## Exercise requirements
A – Answer these questions about the birthday blog post, marking each answer with the same label:
(i) At what age does the writer say life begins today?
(ii) How old is the baby who yelps on the writer's other side?
(iii) At about what time does Oscar wake for a feed?
B – Reproduce the part of the birthday blog post starting at "Because Life begins" and ending at "breakfast to arrive.".
C – Resume the birthday blog post, writing on from its last sentence.

Tuesday, 26 July 2016

Because Life begins at...

Today life begins, again, at 41. Isn't it great?! The day started in the blurry regions of 5.30 am as the little princess snuggled in to say 'Can I rub your tummy Mumma?'. Poor thing thinks that there are more babies waiting in there to come out...mind you, it may appear a bit like that... And then the 10 week old wriggled on the other side and let a yelp out of him - cat like - not to be forgotten. A few doors away I could hear the rustle of Holly's tail, picking up on the waking sounds - ears pricked, waiting for the door of her sleeping quarters to open and her breakfast to arrive. 


Birthday bouquet
Morning is a strange time in our house, for me anyway. It kind of creeps in, steadily and stealthily from about four-ish when Oscar wakes for a feed. After that I don't really sleep...I generally just hold him in my arms or on my lap and lie back and enjoy the moment for it's immense peace and silence. He sleeps, in that blissful space that only a well fed newborn can sleep. Is he dreaming? And we sit or lie there for a couple of hours, until herself awakes around the six mark and then it's full steam ahead for the next fourteen hours, until she fades again back into the mess of quilt and pillows left over from the night before.

## Entries shown
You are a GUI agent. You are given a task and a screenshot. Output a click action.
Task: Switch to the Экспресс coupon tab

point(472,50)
---
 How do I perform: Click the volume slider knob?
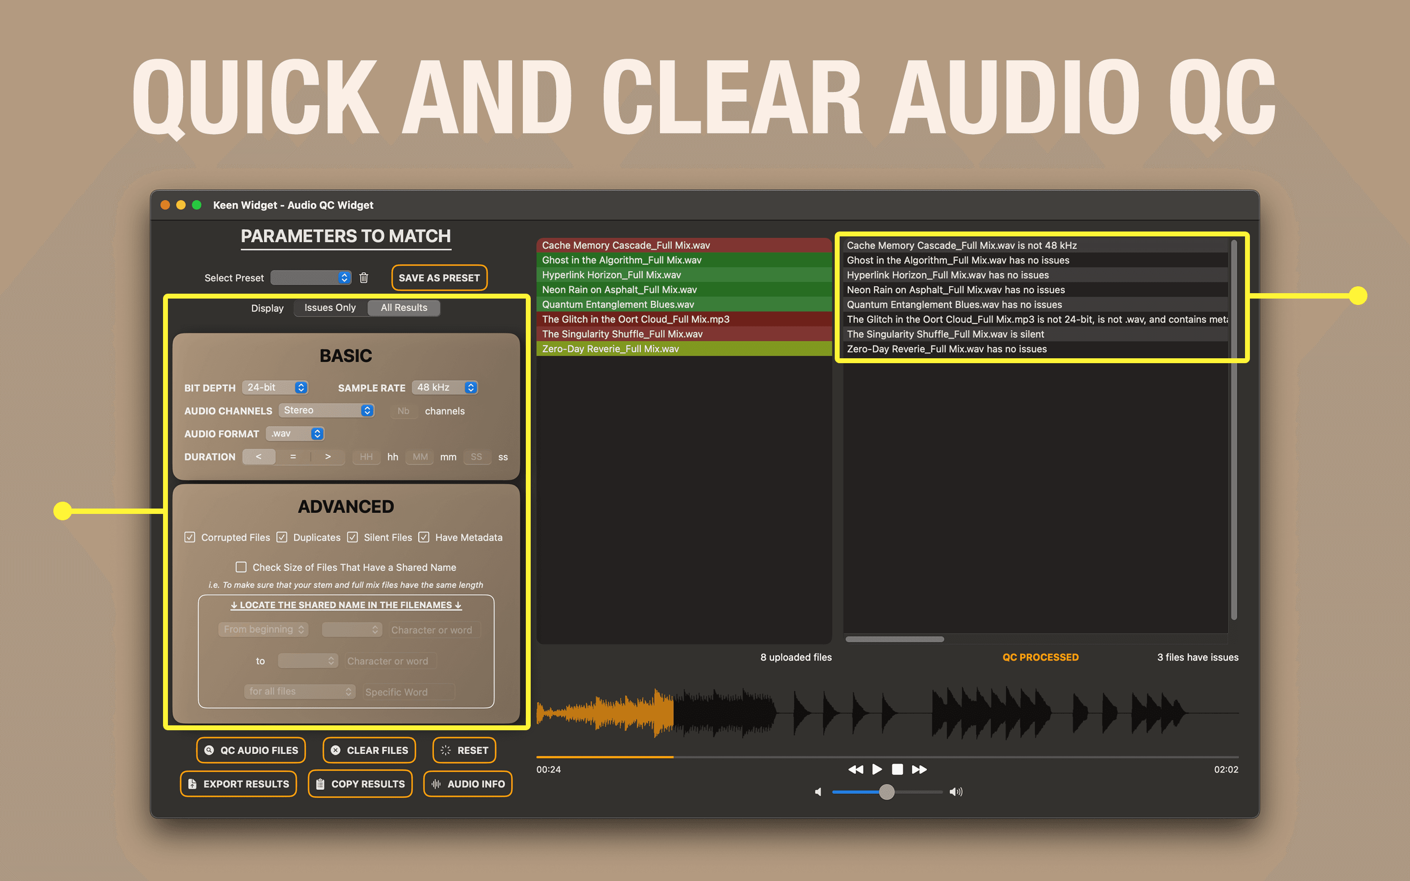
--
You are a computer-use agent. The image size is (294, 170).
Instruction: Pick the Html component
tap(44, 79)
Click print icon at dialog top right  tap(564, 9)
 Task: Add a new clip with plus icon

## Response list
A –
(i) 41
(ii) 10 weeks old
(iii) About four-ish

B –
Because Life begins at...

Today life begins, again, at 41. Isn't it great?! The day started in the blurry regions of 5.30 am as the little princess snuggled in to say 'Can I rub your tummy Mumma?'. Poor thing thinks that there are more babies waiting in there to come out...mind you, it may appear a bit like that... And then the 10 week old wriggled on the other side and let a yelp out of him - cat like - not to be forgotten. A few doors away I could hear the rustle of Holly's tail, picking up on the waking sounds - ears pricked, waiting for the door of her sleeping quarters to open and her breakfast to arrive.

C –
Smile! And the whole world...
Today is my birthday. And what a lovely day it turned out to be. Instead of bemoaning the fact that I was another notch on the 40 decade, instead of freaking out about the three silver hairs that have invaded my fringe, instead of tainting the day with downbeat and defeatist thoughts I decided to go with the positive and run the risk of joy. Oh happy day! Cuddles and smiles abounded, only a few moments of angst with herself near bedtime and no sudden clothes changes where Oscar's nappies just couldn't take it. A precious shower early in the day, a sneaky coffee before 11am, a nap with cutsie newborn, baking with the princess, and candles blown out more than four times with small people, and dearest brother and father. And wildflowers on the window filling the room with heady scent Meadowsweet, every shade of green in the garden and a homegrown blackcurrant enlivened smoothie startling my tastebuds. Simple pleasures. But pleasures nonetheless. And a whole host of other birthday pleasures yet to be enjoyed with friends and family, not least of all when the man gets home. 


Life beings when you decide to live it. Usually only when you realise how easily it can be taken away. And that probably meant a painful experience and some serious soul searching. Well, the measure of pain only amplifies that of joy when it comes, and when joy comes in simple daily pleasures, well...then life surely has begun. 

"Just another little stretch baby brother..."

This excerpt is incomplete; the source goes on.